Title of Book : A Dark Night’s Work
Author : Elizabeth Gaskell
Publisher : eshelfbooks

A DARK NIGHT'S WORK, a short fiction novel, was written by Elizabeth Gaskell in 1863.

A Dark Night’s Work is my book selection for November keyword reading challenge. As you can read from the very brief description of the book, which I get from goodreads, this book is a short novel. I did a little research about this book and I found out that A Dark Night’s Work was first published in Charles Dickens’s magazine titled All the Year Round.  
A Dark Night’s Work basically tells a story about Edward Wilkins, a lawyer who lives in a county. His wife died and left him with a daughter named Ellinor. He’s an heir of a successful lawyer and trained to be a lawyer. Apparently, Edward has an interest in art and leads an expensive lifestyle. He develops a drinking problem and spends more money than he can afford. As a result, he’s faced with several problems which ends in a ‘dark night’s work’.

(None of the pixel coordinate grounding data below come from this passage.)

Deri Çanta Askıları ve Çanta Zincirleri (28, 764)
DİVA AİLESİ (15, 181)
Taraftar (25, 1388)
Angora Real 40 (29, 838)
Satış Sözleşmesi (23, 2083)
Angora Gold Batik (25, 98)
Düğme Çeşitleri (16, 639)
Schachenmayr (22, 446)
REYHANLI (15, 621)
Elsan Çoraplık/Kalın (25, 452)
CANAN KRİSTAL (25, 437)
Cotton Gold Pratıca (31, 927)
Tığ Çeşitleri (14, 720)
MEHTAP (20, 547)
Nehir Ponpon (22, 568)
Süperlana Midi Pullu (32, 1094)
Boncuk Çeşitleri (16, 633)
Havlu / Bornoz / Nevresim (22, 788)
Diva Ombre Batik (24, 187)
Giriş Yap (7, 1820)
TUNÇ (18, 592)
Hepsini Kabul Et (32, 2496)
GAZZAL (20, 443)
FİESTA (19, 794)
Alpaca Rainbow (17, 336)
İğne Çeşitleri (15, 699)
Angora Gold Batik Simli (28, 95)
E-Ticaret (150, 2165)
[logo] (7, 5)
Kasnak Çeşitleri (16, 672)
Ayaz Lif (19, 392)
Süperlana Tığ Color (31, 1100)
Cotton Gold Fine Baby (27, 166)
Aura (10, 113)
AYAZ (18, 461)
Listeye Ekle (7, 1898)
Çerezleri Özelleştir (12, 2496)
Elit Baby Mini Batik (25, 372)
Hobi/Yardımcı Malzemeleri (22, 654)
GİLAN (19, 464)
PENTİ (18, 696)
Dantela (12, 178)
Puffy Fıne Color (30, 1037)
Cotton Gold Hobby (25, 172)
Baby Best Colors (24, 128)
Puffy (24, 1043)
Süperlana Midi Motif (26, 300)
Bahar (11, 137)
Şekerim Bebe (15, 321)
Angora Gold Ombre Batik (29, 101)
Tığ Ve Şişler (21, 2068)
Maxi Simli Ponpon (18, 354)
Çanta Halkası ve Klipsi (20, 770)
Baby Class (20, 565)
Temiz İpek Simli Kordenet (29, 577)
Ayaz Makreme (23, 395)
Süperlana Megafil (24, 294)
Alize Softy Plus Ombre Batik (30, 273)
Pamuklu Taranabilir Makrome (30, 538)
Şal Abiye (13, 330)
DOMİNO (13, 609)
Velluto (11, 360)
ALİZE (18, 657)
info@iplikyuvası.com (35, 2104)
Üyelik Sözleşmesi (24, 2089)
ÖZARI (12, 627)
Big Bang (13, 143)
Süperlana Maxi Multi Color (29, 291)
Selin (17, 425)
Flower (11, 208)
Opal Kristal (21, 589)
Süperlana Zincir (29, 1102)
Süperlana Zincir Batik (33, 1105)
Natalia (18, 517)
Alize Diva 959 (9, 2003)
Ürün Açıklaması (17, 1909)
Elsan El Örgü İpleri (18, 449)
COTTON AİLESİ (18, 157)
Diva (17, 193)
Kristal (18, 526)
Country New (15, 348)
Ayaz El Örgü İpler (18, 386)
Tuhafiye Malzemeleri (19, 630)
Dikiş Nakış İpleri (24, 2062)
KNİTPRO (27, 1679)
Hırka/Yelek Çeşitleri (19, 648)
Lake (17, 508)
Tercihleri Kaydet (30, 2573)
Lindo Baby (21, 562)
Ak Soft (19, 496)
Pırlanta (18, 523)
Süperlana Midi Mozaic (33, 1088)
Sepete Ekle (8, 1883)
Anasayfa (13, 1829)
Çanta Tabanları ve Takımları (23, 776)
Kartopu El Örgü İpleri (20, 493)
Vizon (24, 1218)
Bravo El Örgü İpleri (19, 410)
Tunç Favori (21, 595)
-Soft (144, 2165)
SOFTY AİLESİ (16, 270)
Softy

This book is very gothic and has dark tone in it. We’ll see materialistic people with ambition and irresponsible adult which make us learn that every action has consequences. Even though for Ellinor, the consequences come in much harder way.  Ellinor is a sweet and smart girl. She has a strong bond with her father because she lost her mother and sister at a young age. Her bond with her father makes her blind to her father faults. She has to face the consequences of her father’s actions, which in my opinion are too harsh.
In the last half part of the book, the story focuses on Ellinor. We’ll see how Ellinor’s life goes on after the tragedy. The thing that interests me most from this book is the connection between Ellinor and her father, and Ellinor with the family servant, Dixon. The only person who knows about the incident other than Ellinor and Edward is Dixon. In the end, Ellinor has to choose between her father and Dixon.
I got a free copy of this book in my eReader. If you want to read this book, you can get a copy of it from Project Gutenberg for free.